» Problems and tasks
(1) Reproduce the passage from the text on polio and WASH, starting at "effective sanitation —" and ending at "of faecal-oral pathogens.".
(2) In the text on polio and WASH, how was polio immunity naturally passed from mothers to their babies for centuries?

» Selected excerpt
# # # # #

The role of WASH (Water, Sanitation, and Hygiene) in polio prevention is multifaceted:
access to clean water reduces the risk of consuming food or water contaminated with poliovirus.
effective sanitation — including the proper disposal of human waste — limits the environmental spread of the virus.
hygiene practices such as handwashing with soap interrupt the transmission of faecal-oral pathogens.

In fragile states like Gaza, WASH systems are often deliberately targeted during conflict, or they collapse due to neglect and lack of resources - even well-meaning public health interventions, such as vaccination campaigns, struggle to achieve their full potential without the support of functioning WASH systems. And it's hardly straightforward, security risks and logistical challenges can also delay or limit the reach of vaccination efforts.
In humanitarian emergencies, the risks for children multiply. Violence, displacement, and human rights violations become everyday threats. Children in conflict zones often face additional health burdens, such as malnutrition and weakened immune systems, which further increase their susceptibility to infections. Malnutrition impairs immune function, making it harder for the body to fight off viral infections, including polio. A stark reminder of the complexities of controlling infectious diseases in unstable settings.
Beyond Vaccines: Paralysis in Palestine
For centuries, polio immunity was naturally passed down from mothers who had survived the virus, transferring protection to their babies through pregnancy and breastfeeding. But with modern vaccinations, we now have the tools to protect every child from this debilitating disease.
Ensuring widespread vaccination in these regions is not just a matter of public health but also a moral imperative. It is a reflection of the complex interplay between multiple factors that shape health outcomes in fragile contexts. While the technical solutions for eradicating polio — vaccination campaigns and robust WASH systems — are well understood, implementing them in conflict-ridden environments requires addressing broader systemic issues.

From an anthropological perspective, understanding how communities perceive health interventions, vaccines, and government or international aid is also paramount to cooperation. In many fragile contexts, mistrust of external actors, rooted in historical injustices and ongoing conflict, can lead to resistance to vaccination campaigns or other health interventions. In Gaza, years of political tension and isolation have fostered a deep-seated scepticism of both internal and external authorities.
Public health efforts are not simply medical challenges; they require coordinated efforts that integrate political diplomacy, community engagement, and social support systems to create lasting change. As the world edges closer to eradicating polio, the persistent threat in regions like Gaza reminds us that infectious diseases cannot be conquered by science alone.

# # # # #

» Data extracts
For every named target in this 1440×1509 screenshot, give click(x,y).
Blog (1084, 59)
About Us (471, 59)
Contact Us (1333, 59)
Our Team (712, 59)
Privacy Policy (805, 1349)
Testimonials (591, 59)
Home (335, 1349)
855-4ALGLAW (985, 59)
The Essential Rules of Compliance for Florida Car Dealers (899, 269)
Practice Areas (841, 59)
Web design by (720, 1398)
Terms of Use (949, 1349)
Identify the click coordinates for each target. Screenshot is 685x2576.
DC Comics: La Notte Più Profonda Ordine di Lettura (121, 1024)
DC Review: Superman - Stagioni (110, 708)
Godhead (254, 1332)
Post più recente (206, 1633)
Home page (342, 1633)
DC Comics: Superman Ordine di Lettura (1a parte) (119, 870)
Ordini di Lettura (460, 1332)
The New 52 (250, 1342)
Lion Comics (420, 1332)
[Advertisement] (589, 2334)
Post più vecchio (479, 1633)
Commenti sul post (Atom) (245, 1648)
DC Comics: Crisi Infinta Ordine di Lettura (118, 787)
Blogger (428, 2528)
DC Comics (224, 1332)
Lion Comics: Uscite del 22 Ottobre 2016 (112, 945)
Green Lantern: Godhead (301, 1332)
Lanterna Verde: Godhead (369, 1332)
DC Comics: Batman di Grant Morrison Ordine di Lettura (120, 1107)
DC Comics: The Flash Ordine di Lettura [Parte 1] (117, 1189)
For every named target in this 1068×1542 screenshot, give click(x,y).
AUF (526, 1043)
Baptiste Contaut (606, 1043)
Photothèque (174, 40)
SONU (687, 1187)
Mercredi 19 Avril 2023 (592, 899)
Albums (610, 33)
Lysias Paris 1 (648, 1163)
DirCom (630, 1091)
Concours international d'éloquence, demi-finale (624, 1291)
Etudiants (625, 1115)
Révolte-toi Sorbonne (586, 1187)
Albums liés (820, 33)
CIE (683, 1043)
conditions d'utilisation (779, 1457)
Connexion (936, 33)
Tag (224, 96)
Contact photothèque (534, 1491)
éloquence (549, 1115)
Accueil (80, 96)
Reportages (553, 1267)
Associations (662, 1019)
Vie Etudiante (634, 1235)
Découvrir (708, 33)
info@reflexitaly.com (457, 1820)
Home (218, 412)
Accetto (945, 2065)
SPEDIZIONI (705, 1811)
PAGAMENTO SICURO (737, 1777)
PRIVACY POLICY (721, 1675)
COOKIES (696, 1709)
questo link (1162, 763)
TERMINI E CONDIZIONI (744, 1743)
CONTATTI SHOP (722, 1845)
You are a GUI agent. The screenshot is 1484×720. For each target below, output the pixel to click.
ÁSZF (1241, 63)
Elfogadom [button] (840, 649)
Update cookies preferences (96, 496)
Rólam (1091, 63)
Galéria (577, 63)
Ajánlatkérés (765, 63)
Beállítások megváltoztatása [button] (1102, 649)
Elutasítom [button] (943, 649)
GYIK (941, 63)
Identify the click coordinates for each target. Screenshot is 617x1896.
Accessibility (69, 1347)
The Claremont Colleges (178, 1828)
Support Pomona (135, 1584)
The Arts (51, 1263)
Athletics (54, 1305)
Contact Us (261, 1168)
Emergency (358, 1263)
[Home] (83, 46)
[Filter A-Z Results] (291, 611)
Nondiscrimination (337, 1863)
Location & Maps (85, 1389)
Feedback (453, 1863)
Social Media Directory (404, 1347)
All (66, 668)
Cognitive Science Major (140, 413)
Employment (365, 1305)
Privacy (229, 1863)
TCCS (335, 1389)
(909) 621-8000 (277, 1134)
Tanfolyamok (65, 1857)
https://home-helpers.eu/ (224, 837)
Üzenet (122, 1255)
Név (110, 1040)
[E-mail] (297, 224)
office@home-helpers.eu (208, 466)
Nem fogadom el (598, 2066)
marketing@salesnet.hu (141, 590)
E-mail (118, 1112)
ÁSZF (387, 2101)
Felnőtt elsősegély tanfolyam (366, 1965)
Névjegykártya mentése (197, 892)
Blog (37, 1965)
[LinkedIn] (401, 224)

# # # # #

» Per-task answers
(1)
effective sanitation — including the proper disposal of human waste — limits the environmental spread of the virus.
hygiene practices such as handwashing with soap interrupt the transmission of faecal-oral pathogens.

(2) Through pregnancy and breastfeeding.